Wilfredo A. Ferrer, U.S. Attorney for the Southern District of Florida
Bryan Vroon, an Atlanta-based attorney representing the whistle-blowers, said the surgeries were medically unnecessary and potentially harmful to patients because the Medicare guidelines are evidence-based standards.
“Science has demonstrated that when the heart has had a heart attack, the heart is wounded and healing at that time, and it’s not helpful — in fact, it can be harmful — to implant an ICD, and that’s what they were doing.”
Vroon said the surgical procedure is generally billed at about $25,000.
Many of the South Florida hospitals that agreed to the settlement are owned by some of the largest healthcare systems in the country, including Tennessee-based Hospital Corporation of America, which agreed to pay $15.8 million, and Tenet Healthcare headquartered in Texas, which will pay $12.1 million.
Vroon said it’s not yet possible to determine how many times each hospital within a large system billed for the ICD procedure because audits conducted as part of the federal investigation remain sealed.
Wifredo A. Ferrer, U.S. Attorney for the Southern District of Florida, said in a written statement that the federal investigation was conducted using evidence-based medicine and “guided by a panel of leading cardiologists and the review of thousands of patients’ charts.”
Some hospital representatives, however, disputed claims that the procedures were medically unnecessary.
Medicare data show that physician billing for ICDs dropped from 70,969 in 2008 to 51,052 in 2013 — a decline of 28 percent. The whistle-blower lawsuit was filed in January 2008.
Shelly Weiss Friedberg, a spokeswoman for Tenet Healthcare, said the federal investigation of ICD procedures was related to whether hospitals complied with “timing requirements” in Medicare’s coverage guidelines.
“The investigation did not question the quality, efficacy or the medical necessity of these procedures,” Friedberg said in the statement. “We are committed to fully complying with all Medicare program requirements and are confident our current compliance program enables us to do so.”
Ed Fishbough, a spokesman for HCA, issued a statement that the company’s settlement ultimately was for less than half of the hospitals included in the government’s initial review.
“HCA makes no admission of wrongdoing in the settlement,” Fishbough said in the statement.

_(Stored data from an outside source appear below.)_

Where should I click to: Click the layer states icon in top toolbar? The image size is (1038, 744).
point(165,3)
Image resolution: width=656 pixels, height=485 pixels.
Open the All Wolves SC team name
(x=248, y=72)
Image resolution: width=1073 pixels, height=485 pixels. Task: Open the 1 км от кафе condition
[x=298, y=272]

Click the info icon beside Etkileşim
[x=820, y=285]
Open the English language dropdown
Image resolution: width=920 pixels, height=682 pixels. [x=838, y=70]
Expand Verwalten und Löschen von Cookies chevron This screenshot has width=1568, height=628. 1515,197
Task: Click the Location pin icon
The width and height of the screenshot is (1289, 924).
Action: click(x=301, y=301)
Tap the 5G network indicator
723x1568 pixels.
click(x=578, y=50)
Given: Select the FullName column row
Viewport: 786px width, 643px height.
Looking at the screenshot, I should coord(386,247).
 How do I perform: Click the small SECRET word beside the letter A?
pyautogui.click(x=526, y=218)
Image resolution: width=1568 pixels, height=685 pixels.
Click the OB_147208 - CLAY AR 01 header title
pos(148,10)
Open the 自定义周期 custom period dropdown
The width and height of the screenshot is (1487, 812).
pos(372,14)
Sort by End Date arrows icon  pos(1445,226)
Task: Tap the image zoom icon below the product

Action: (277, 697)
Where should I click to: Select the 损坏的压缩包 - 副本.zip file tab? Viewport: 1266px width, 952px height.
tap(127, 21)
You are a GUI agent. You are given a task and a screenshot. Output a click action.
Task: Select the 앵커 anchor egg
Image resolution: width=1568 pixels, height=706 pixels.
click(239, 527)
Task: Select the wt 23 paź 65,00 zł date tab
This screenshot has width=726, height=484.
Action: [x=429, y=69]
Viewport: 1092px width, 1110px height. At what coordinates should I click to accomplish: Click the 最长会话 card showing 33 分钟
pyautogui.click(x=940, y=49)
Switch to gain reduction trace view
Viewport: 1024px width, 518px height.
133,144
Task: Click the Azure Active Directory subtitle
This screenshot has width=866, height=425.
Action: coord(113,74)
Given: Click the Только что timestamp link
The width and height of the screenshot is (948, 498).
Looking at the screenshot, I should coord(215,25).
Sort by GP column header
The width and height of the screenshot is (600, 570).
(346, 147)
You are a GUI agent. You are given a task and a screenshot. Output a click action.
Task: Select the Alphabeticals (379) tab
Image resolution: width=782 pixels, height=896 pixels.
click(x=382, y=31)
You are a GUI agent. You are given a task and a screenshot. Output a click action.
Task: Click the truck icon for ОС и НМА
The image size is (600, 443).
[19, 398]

Three local HCA facilities, including Aventura Hospital, Kendall Regional Medical Center and Mercy Hospital, were named in the settlement.
Vroon, the attorney representing the whistle-blowers, said the federal investigation led to hospitals reducing the number of ICD surgeries by about 28 percent over the last five years.
He said the reduction represents a savings of more than $2 billion to Medicare during that period, but that ICDs are only a microcosm of a larger pattern of healthcare fraud.
“This is one part of a huge problem,” he said. “The huge problem is unnecessary care.”